> Required action
In this exercise, the entries below are to be transcribed exactly, line by line.

> Records provided
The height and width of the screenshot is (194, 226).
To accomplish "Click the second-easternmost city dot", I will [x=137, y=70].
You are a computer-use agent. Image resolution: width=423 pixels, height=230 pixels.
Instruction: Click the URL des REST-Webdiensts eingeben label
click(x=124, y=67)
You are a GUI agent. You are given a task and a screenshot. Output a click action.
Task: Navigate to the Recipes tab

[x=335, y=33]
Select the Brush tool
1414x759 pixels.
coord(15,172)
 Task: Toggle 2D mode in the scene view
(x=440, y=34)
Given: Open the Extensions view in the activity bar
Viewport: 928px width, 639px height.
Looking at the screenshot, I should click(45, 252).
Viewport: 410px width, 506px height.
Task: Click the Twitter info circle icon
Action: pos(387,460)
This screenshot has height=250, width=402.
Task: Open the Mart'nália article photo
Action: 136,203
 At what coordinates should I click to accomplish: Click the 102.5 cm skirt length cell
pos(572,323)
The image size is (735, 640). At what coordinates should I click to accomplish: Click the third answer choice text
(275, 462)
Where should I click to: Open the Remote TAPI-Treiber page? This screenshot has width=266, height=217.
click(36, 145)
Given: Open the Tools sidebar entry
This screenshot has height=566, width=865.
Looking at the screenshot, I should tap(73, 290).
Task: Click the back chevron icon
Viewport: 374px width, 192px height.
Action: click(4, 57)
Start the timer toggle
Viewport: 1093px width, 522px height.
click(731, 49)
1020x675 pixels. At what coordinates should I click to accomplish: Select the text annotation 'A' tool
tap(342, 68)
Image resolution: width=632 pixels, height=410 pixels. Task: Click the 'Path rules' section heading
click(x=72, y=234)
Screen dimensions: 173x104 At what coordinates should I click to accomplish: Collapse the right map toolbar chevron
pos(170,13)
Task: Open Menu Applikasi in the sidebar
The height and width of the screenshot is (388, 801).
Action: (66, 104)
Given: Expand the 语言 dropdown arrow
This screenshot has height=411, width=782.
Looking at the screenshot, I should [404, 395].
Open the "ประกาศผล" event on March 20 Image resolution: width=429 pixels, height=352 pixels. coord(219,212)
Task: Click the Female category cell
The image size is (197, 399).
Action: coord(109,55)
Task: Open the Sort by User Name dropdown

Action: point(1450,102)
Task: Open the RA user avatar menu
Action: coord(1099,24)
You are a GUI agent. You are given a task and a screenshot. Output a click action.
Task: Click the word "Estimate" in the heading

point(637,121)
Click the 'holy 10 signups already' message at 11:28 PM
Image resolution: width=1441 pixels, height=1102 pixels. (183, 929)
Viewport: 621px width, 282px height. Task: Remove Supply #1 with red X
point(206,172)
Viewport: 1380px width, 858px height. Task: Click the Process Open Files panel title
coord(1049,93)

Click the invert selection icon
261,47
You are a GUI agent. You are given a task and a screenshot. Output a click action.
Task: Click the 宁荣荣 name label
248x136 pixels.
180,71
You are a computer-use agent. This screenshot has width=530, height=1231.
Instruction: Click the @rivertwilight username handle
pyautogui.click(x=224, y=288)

> Exercise solution
The height and width of the screenshot is (194, 226).
To accomplish "Click the second-easternmost city dot", I will [x=137, y=70].
You are a computer-use agent. Image resolution: width=423 pixels, height=230 pixels.
Instruction: Click the URL des REST-Webdiensts eingeben label
click(x=124, y=67)
You are a GUI agent. You are given a task and a screenshot. Output a click action.
Task: Navigate to the Recipes tab

[x=335, y=33]
Select the Brush tool
1414x759 pixels.
coord(15,172)
 Task: Toggle 2D mode in the scene view
(x=440, y=34)
Given: Open the Extensions view in the activity bar
Viewport: 928px width, 639px height.
Looking at the screenshot, I should click(45, 252).
Viewport: 410px width, 506px height.
Task: Click the Twitter info circle icon
Action: pos(387,460)
This screenshot has height=250, width=402.
Task: Open the Mart'nália article photo
Action: 136,203
 At what coordinates should I click to accomplish: Click the 102.5 cm skirt length cell
pos(572,323)
The image size is (735, 640). At what coordinates should I click to accomplish: Click the third answer choice text
(275, 462)
Where should I click to: Open the Remote TAPI-Treiber page? This screenshot has width=266, height=217.
click(36, 145)
Given: Open the Tools sidebar entry
This screenshot has height=566, width=865.
Looking at the screenshot, I should tap(73, 290).
Task: Click the back chevron icon
Viewport: 374px width, 192px height.
Action: click(4, 57)
Start the timer toggle
Viewport: 1093px width, 522px height.
click(731, 49)
1020x675 pixels. At what coordinates should I click to accomplish: Select the text annotation 'A' tool
tap(342, 68)
Image resolution: width=632 pixels, height=410 pixels. Task: Click the 'Path rules' section heading
click(x=72, y=234)
Screen dimensions: 173x104 At what coordinates should I click to accomplish: Collapse the right map toolbar chevron
pos(170,13)
Task: Open Menu Applikasi in the sidebar
The height and width of the screenshot is (388, 801).
Action: (66, 104)
Given: Expand the 语言 dropdown arrow
This screenshot has height=411, width=782.
Looking at the screenshot, I should [404, 395].
Open the "ประกาศผล" event on March 20 Image resolution: width=429 pixels, height=352 pixels. coord(219,212)
Task: Click the Female category cell
The image size is (197, 399).
Action: coord(109,55)
Task: Open the Sort by User Name dropdown

Action: point(1450,102)
Task: Open the RA user avatar menu
Action: coord(1099,24)
You are a GUI agent. You are given a task and a screenshot. Output a click action.
Task: Click the word "Estimate" in the heading

point(637,121)
Click the 'holy 10 signups already' message at 11:28 PM
Image resolution: width=1441 pixels, height=1102 pixels. (183, 929)
Viewport: 621px width, 282px height. Task: Remove Supply #1 with red X
point(206,172)
Viewport: 1380px width, 858px height. Task: Click the Process Open Files panel title
coord(1049,93)

Click the invert selection icon
261,47
You are a GUI agent. You are given a task and a screenshot. Output a click action.
Task: Click the 宁荣荣 name label
248x136 pixels.
180,71
You are a computer-use agent. This screenshot has width=530, height=1231.
Instruction: Click the @rivertwilight username handle
pyautogui.click(x=224, y=288)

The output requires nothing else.